The new program represents “recognition, at government level, of the important role of the arts in Irish society,” a news release says.

“It also places a value on the time spent developing a creative practice and producing art.”

The artists—all 2,000 of them—will be chosen at random to receive the weekly stipend from a pool of applicants.

Artists can apply online beginning today.

A spokesperson for the Irish government said the money equates to compensation for the unaccounted time artists spend on their work.

“The time spent on creative practice is what underpins Ireland’s world renowned arts and culture.” she said.

You gotta love a nation that loves its artists, and wishes they don’t starve.

While several US cities have experimented with UBI programs targeting artists, including New York and San Francisco, no nationwide patronage program is under consideration.

Too bad.

I would welcome a weekly handout.

After all, America’s farmers are paid to grow food.

Why can’t I be paid to paint food?

FDR tried a form of federal patronage at the height of the Great Depression, when he introduced the Public Works of Art Project (PWAP) in 1934.

The program served the US gallantly well.

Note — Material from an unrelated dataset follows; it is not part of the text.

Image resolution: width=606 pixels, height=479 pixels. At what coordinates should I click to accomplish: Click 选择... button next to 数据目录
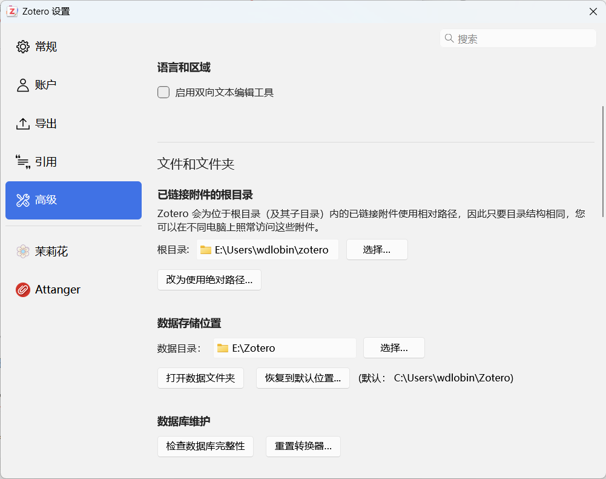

Under the PWAP, the federal government paid stipends to 3,750 artists to produce paintings, prints, crafts and sculptures for installation in federal buildings around the country.

It encouraged the artists to depict the “American scene,” but put no further restrictions on them.

It wound up spending an average of only $75 per piece.

The PWAP was replaced a year later by the better-known Works Progress Administration (WPA), which doled out payments to thousands of emerging artists, including Mark Rothko, Willem de Kooning, Jackson Pollock, Jacob Lawrence, Philip Guston and Lee Krasner.

All told, the artists working under the WPA between 1935 and 1943 produced more than 2,500 murals, 100,000 paintings, 17,000 sculptures, and 300,000 prints, for a total cost of only $35 million.

Not too shabby.

Above: Shrooms. Oil on fiberboard. 10 x 8 inches.